En un mensaje contundente desde Bamenda, Camerún, el Papa León XIV arremetió este jueves contra los líderes globales, denunciando que el mundo está ‘siendo devastado por un puñado de tiranos’ y criticando el vasto gasto militar en medio de conflictos latentes, declaraciones que llegan días después de un enfrentamiento público con el presidente estadounidense Donald Trump.

El pontífice, quien es el primer Papa de origen estadounidense, no dudó en señalar a aquellos que utilizan la fe como pretexto para la violencia, haciendo un llamado a un ‘cambio de rumbo decisivo’. Sus palabras resonaron particularmente en la región anglófona de Camerún, que ha sufrido un conflicto que se prolonga por casi una década y ha cobrado miles de vidas, un escenario que amplifica la urgencia de su mensaje.
‘Los artífices de la guerra fingen ignorar que basta un instante para destruir, pero que a menudo toda una vida no es suficiente para reconstruir’, declaró el pontífice. Y añadió: ‘Hacen la vista gorda ante el hecho de que se gastan miles de millones de dólares en asesinatos y devastación, mientras que los recursos necesarios para la curación, la educación y la reconstrucción brillan por su ausencia’.

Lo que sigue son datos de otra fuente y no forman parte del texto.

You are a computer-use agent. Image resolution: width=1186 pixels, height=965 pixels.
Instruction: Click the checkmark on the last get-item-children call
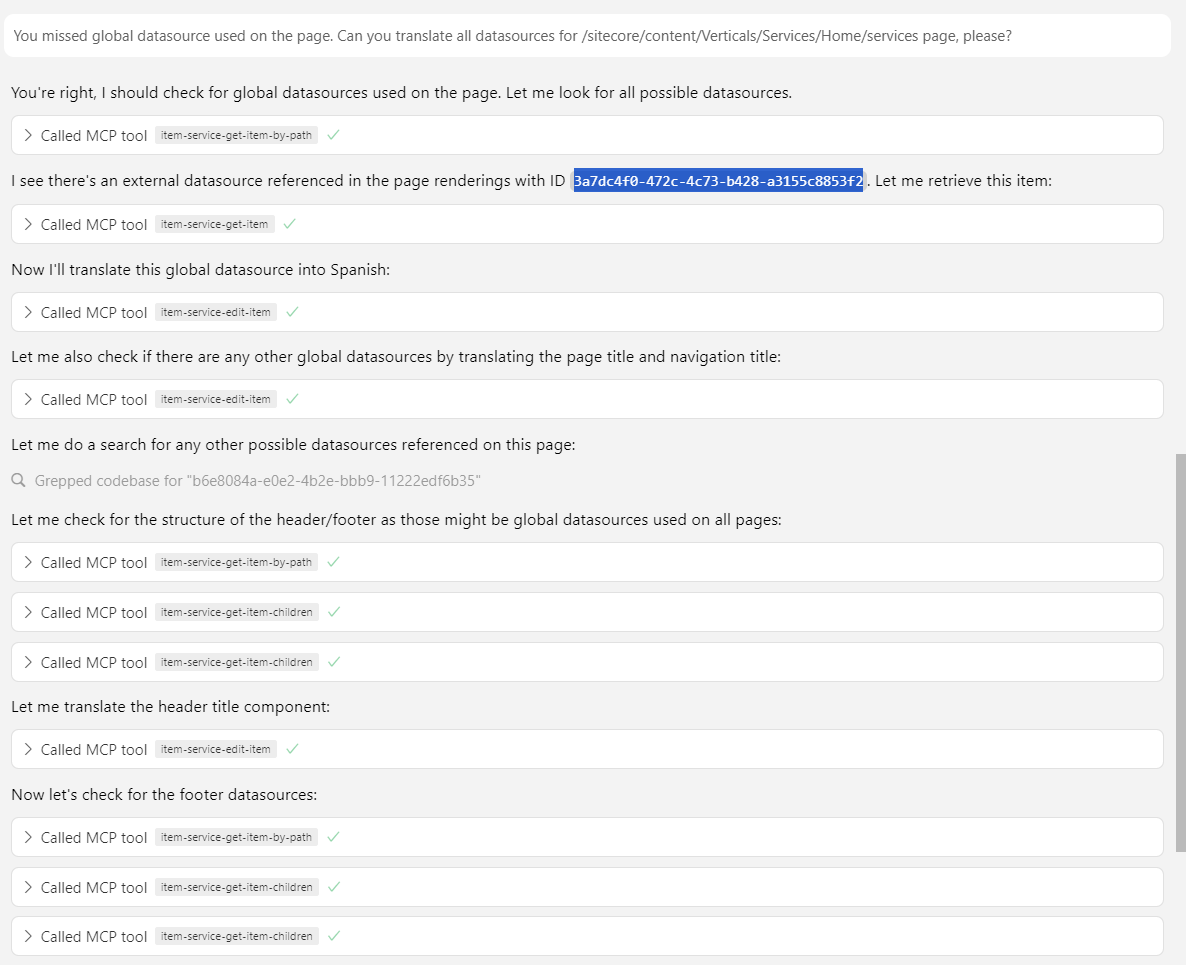[333, 936]
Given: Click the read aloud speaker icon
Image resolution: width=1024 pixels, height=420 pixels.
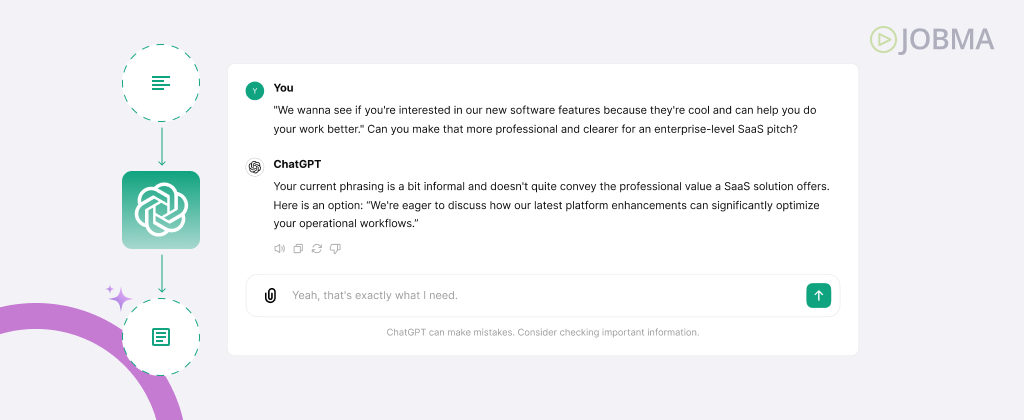Looking at the screenshot, I should [x=280, y=248].
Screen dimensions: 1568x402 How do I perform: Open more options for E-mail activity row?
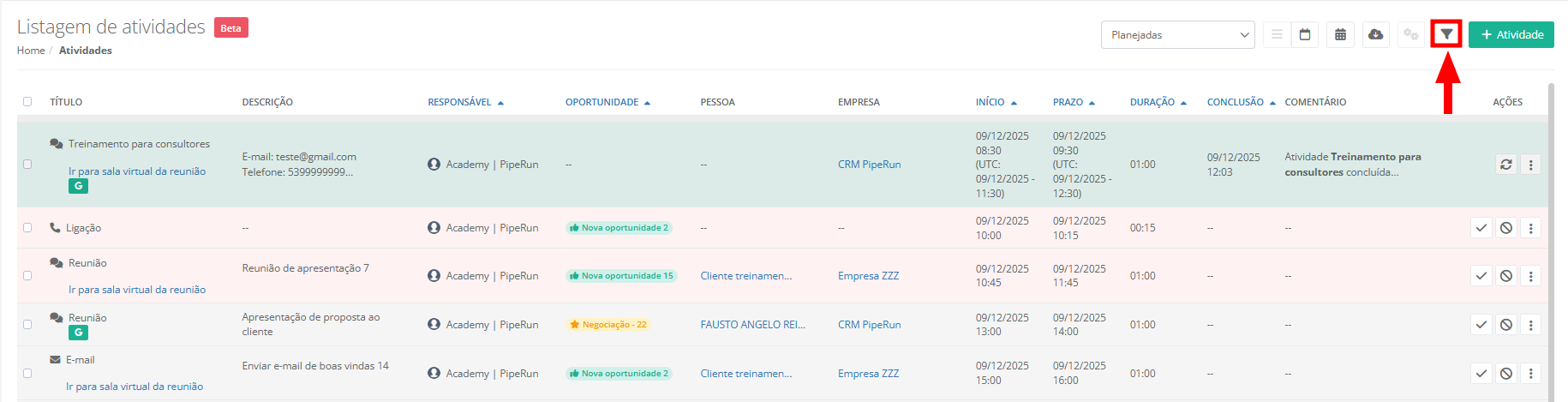(1530, 374)
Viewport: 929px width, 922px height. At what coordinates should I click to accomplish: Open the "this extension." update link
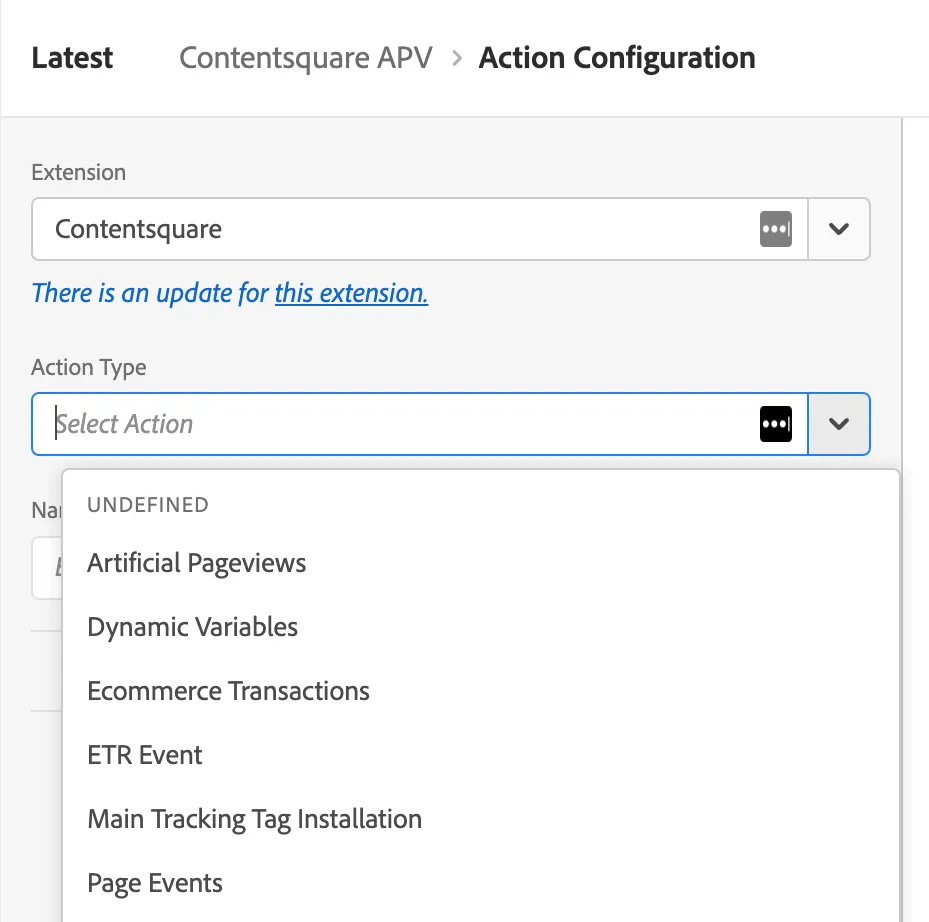pyautogui.click(x=351, y=293)
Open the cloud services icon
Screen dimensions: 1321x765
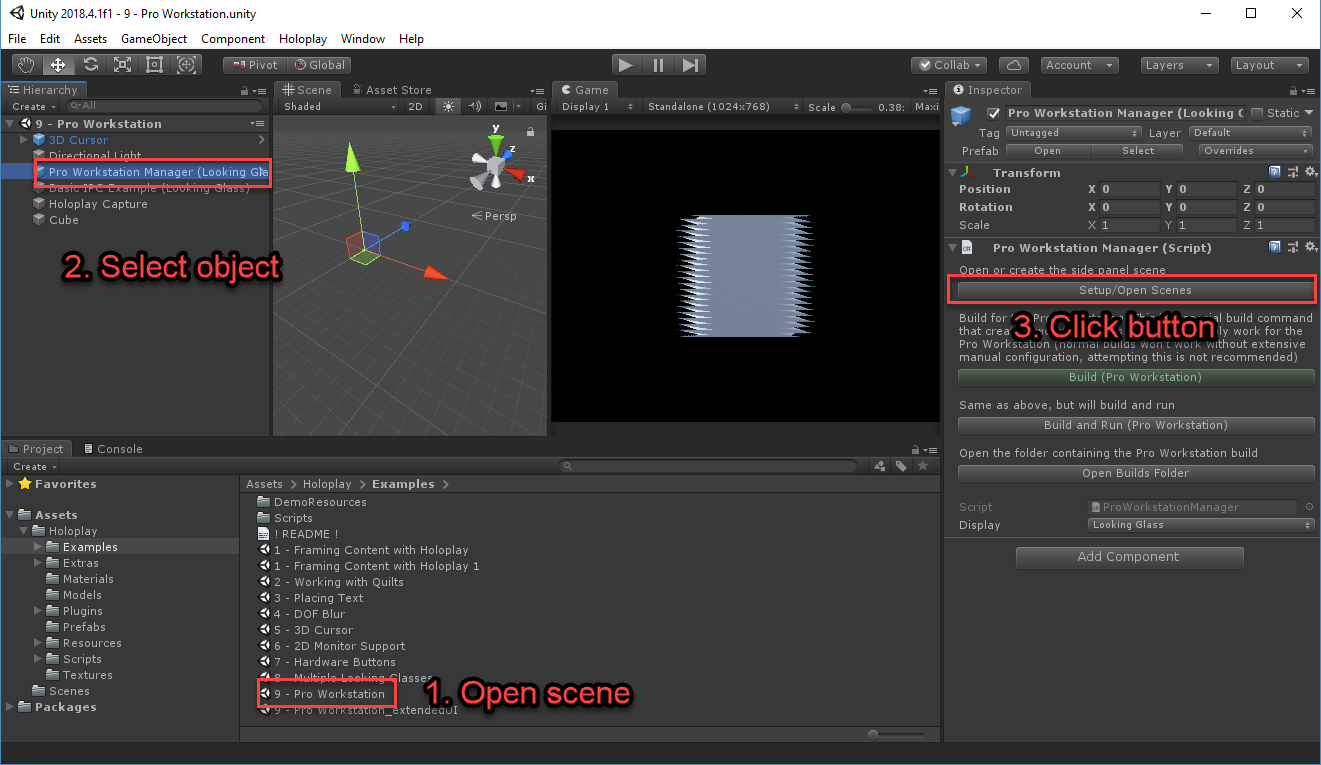[1014, 65]

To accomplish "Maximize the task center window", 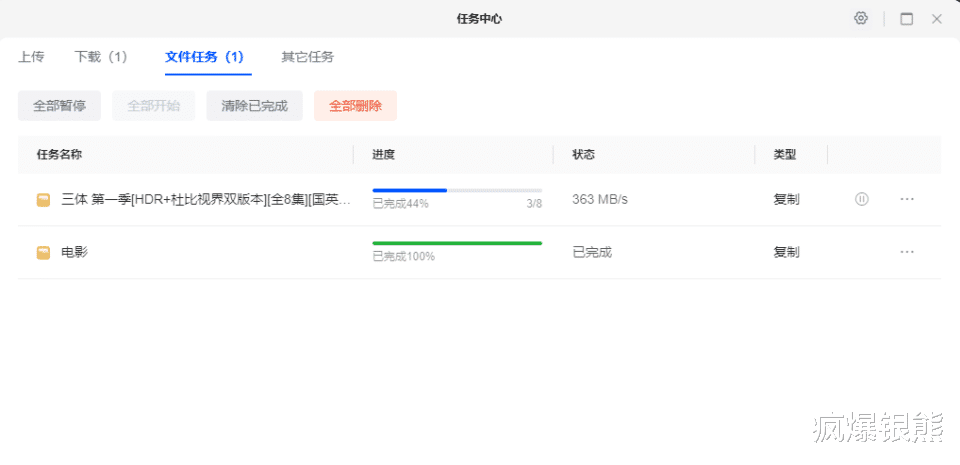I will coord(906,18).
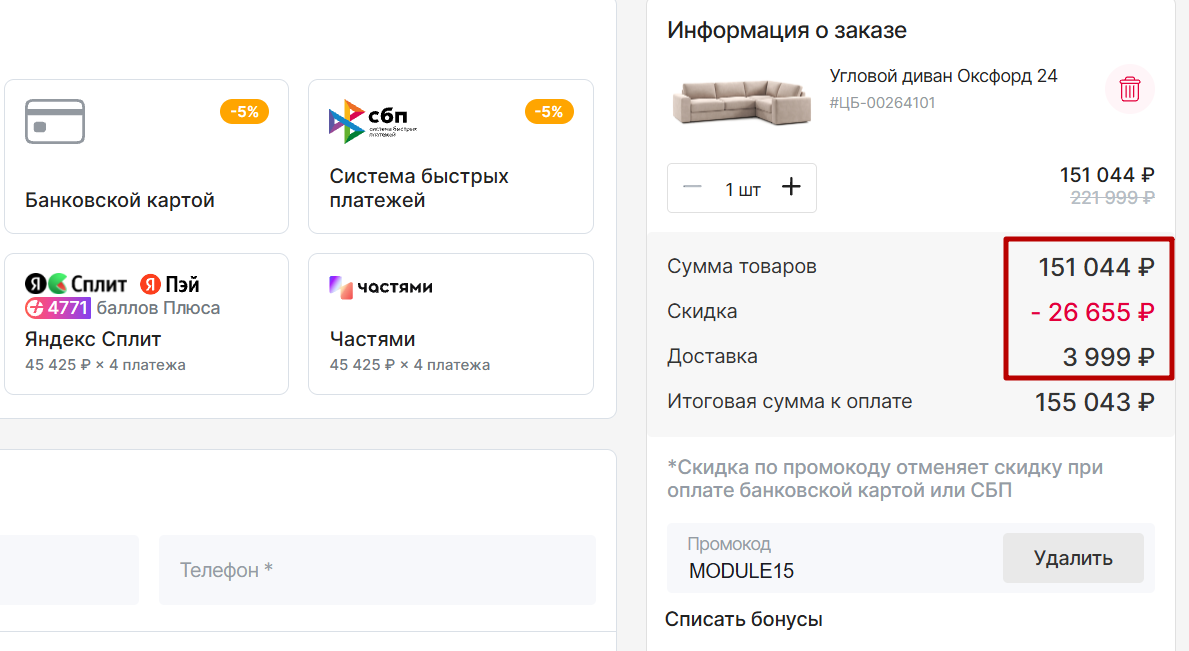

Esta enérgica condena a la beligerancia y al despilfarro de recursos en armamentos subraya la creciente preocupación del Vaticano por los conflictos a nivel mundial. Las declaraciones del Papa León XIV cobran un significado adicional al producirse poco después de que el presidente Donald Trump lo atacara directamente en redes sociales, lo que ha generado una ola de reacciones y solidaridad hacia el pontífice de parte de otros líderes internacionales.
El panorama
Las críticas del Papa León XIV no solo reflejan una postura moral, sino que también se insertan en un contexto diplomático tenso, donde figuras como el presidente brasileño Lula da Silva y la líder mexicana Sheinbaum han expresado su apoyo al pontífice y han criticado las agresiones de Trump. Este discurso pacifista, pronunciado desde un continente marcado por la inestabilidad, refuerza la imagen de un Vaticano activo en la búsqueda de soluciones a las crisis globales, incluso frente a la polarización política internacional. La exigencia de un ‘cambio de rumbo decisivo’ plantea un desafío directo a los líderes mundiales, instándolos a reevaluar sus prioridades en un momento crítico para la paz.